Results Grafting efficiency was relatively high at 69.1±4.6% for PLAF/PLEOF and 85.5±2.3% for PLGF/PLEOF NPs. Release of BMP peptide from PLGF-NHS NPs was linear for 26 days. PLAF-NHS NPs displayed a similar trend, with slower linear release until 32 days. Release could account for all of the peptide grafted to the surface. DNA content decreased for osteogenic groups as cells differentiated and underwent mineralization. ALP activity peaked at 14 days for osteogenic groups. Calcification was evident after this time for all groups, indicating osteogenic potential of grafted peptide on the NPs.
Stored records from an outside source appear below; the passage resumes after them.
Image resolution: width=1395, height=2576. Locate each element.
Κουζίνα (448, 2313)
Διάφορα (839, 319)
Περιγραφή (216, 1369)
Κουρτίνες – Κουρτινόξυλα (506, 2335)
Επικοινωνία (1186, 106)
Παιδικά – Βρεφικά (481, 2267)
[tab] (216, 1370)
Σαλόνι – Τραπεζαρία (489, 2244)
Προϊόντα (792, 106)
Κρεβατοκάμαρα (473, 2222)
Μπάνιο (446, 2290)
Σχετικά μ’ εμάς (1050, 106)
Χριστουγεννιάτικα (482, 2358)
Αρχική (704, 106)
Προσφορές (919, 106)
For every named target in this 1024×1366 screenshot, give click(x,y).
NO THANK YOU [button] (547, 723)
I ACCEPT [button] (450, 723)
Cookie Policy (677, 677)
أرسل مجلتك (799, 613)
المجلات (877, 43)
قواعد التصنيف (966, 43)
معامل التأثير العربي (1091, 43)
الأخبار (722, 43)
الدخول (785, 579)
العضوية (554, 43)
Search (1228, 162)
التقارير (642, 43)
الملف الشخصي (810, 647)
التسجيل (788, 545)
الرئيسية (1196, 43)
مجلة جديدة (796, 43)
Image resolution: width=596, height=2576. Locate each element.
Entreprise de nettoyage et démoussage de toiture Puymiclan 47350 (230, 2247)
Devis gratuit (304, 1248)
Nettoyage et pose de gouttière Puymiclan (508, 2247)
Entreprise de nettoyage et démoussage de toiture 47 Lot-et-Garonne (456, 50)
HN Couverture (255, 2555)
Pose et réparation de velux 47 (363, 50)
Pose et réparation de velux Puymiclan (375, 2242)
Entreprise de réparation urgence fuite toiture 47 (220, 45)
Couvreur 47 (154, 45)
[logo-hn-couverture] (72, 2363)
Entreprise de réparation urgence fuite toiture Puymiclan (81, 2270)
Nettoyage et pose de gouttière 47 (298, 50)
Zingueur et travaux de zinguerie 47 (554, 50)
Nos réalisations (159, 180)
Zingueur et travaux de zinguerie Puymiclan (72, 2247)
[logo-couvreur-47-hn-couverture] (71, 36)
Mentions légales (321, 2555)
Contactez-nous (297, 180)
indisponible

A significant difference, however, was seen for OP, OC and Pecam1 expression, with 4-5 times higher OC and Pecam1 expression and 2 times higher for OP for BMS cells cultured with rhBMP-2 peptide grafted NPs.

Discussion The sustained release of the BMP peptide from the NPs with high BMP peptide surface density provided a higher expression of OP and OC, as compared with the free BMP. The higher Pecam1 activity could be related to the higher expression of OP and provides evidence for the vasculogenic potential of the BMP peptide grafted NPs. The sustained release of BMP peptide from the NPs can potentially provide an efficient way for inducing osteogenesis and bone formation in clinical applications.

References 1. Bostrom, M., et al., Use of bone morphogenetic protein-2 in the rabbit ulnar nonunion model. Clin. Orthop. Relat. Res., 1996. 327: p. 272?282. 2. Lin, H., et al., The effect of crosslinking heparin to demineralized bone matrix on mechanical strength and specific binding to human bone morphogenetic protein-2. Biomaterials, 2008. 29: p. 1189-1197. 3. Saito, A., et al., Activation of osteo-progenitor cells by a novel synthetic peptide derived from the bone morphogenetic protein-2 knuckle epitope. Biochim. Biophys. Acta, 2003. 1651: p. 60- 67. 4. He, X. and E. Jabbari, Synthesis and characterization of bioresorbable in situ crosslinkable ultra low molecular weight poly(lactide) macromer. J. Mater. Sci.: Mater. Med., 2008. 19: p. 311-318. 5. He, X., J. Ma, and E. Jabbari, Effect of Grafting RGD and BMP-2 Protein-Derived Peptides to a Hydrogel Substrate on Osteogenic Differentiation of Marrow Stromal Cells. Langmuir, 2008. 24: p. 12508-12516.